* _SET OF TASKS_
**a.** Using the article below on recording face-to-face meetings, decide whether each statement agrees with it: (i) the FCA and MiFID II currently explicitly require the voice recording of face-to-face meetings; (ii) audio records of meetings can be stored in the same format as the organisation's existing call recording audio files; (iii) recording and analysing meetings may help identify a lack of product knowledge. For each one, give yes or no along with the deciding words of the article, quoted exactly.
**b.** From the article below on recording face-to-face meetings, reproduce word for word the part that opens with the words containing "Face-to-face recording may" and closes with "quality assurance strategy.".

Recording of face-to-face meetings for compliance within the financial industry

4 min read
Author Business Systems UK
Date Jan 11, 2017
Category Interview Recording

In the past few years, it has become clear that financial regulators are upping their game in battling market abuse. In putting together a strategy to encompass all the different regulatory requirements many of which admittedly revolve around ensuring appropriate professional behaviours, face-to-face meetings should not be left out of the equation. After all some of the most important communications are taking place face-to-face.

Although at the moment the FCA and MiFID II do not explicitly require the voice recording of face-to-face meetings, there is a requirement to maintain written minutes or notes. Many have sighed with relief but, really, how can this be more efficient? Whether it is through recording to and transcribing from tape, or simply taking notes, written minutes can be time consuming, subjective and potentially disruptive to the conversation.

Digital solutions around face-to-face voice recording have evolved considerably and today there are many options available to fit the procedural, technological and security requirements of a financial institution that wants to build a holistic approach to compliance. Regardless of where the meeting is taking place, audio recording of what is discussed is easy and secure using the consultant’s mobile phone, tablet or laptop, whereas the audio records can be stored with the relevant metadata in the same format as the organisation’s existing call recording audio files.

The adoption of face-to-face recording has many benefits, not the least of which is demonstrating a proactive approach to regulatory compliance.  Combined with the recordings of other communication channels, analysing what is being said during meetings will allow for a more comprehensive understanding of the circumstances surrounding a transaction. It will also help highlight practices and behaviours that may pose a potential threat to compliance and allow the organisation to intervene before they escalate. Finally, recording and analysing face-to-face meetings may also be used to identify lack of product knowledge or skill that can be improved through further training and coaching so as the organisation can achieve their desired representation.

Face-to-face recording may not be currently required by the regulators, but it is an investment that will pay for itself if integrated within the organisation’s compliance and quality assurance strategy.

* _DATASET EXTRACT_
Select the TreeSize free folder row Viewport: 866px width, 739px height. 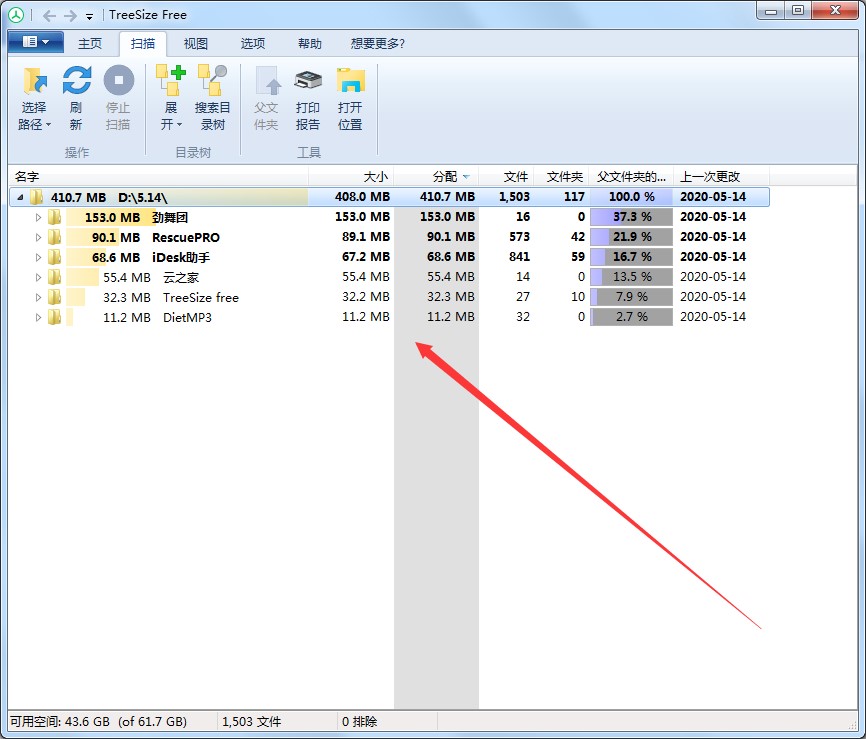200,297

* _EXPECTED ANSWERS_
**a.**
(i) No: "at the moment the FCA and MiFID II do not explicitly require the voice recording of face-to-face meetings"
(ii) Yes: "the audio records can be stored with the relevant metadata in the same format as the organisation’s existing call recording audio files"
(iii) Yes: "recording and analysing face-to-face meetings may also be used to identify lack of product knowledge or skill"

**b.**
Face-to-face recording may not be currently required by the regulators, but it is an investment that will pay for itself if integrated within the organisation’s compliance and quality assurance strategy.